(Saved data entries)
• • • •
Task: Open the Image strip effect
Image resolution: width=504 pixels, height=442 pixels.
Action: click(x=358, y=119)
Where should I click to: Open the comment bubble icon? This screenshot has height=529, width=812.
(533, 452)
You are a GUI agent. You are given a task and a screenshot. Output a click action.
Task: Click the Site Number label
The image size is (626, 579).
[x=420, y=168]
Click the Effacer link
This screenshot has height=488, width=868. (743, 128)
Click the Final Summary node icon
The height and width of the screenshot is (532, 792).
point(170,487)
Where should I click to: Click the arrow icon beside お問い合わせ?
• • • •
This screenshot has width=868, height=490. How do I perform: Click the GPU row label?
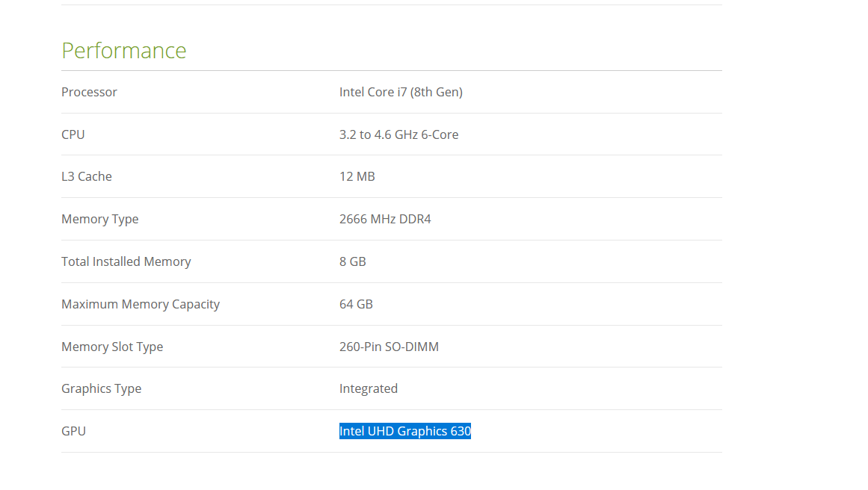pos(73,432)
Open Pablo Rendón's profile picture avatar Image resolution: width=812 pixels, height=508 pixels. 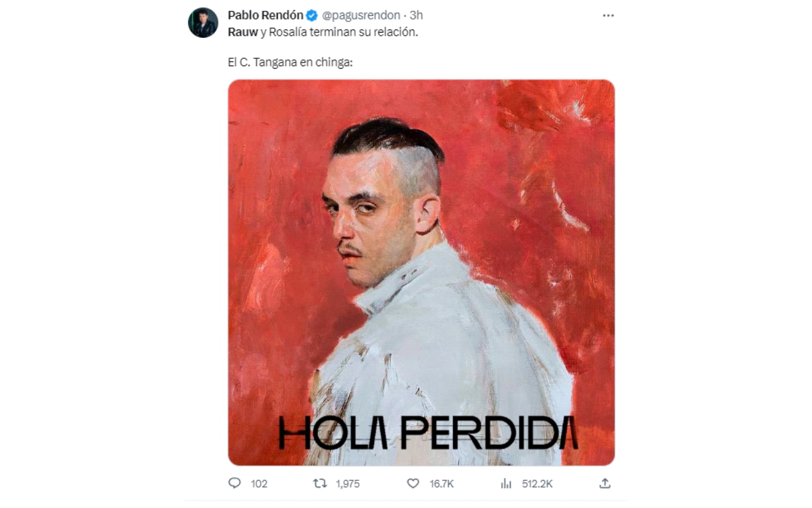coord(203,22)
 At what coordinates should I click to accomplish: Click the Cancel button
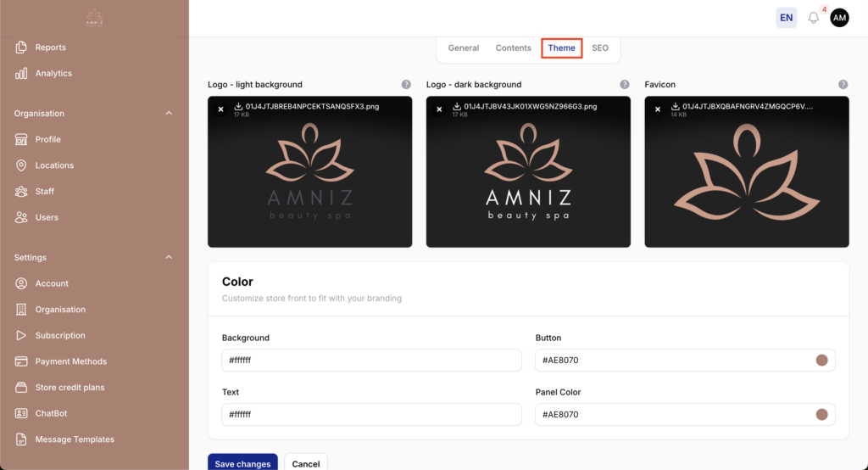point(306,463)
• • • •
> **Goal of the exercise**:
As listed above, the lines from the line with "Click the Effacer link" to the line with "Where should I click to: Click" are to be echoed exactly, with both ends included and nothing added.

> **Output**:
Click the Effacer link
This screenshot has height=488, width=868. (743, 128)
Click the Final Summary node icon
The height and width of the screenshot is (532, 792).
point(170,487)
Where should I click to: Click the arrow icon beside お問い合わせ?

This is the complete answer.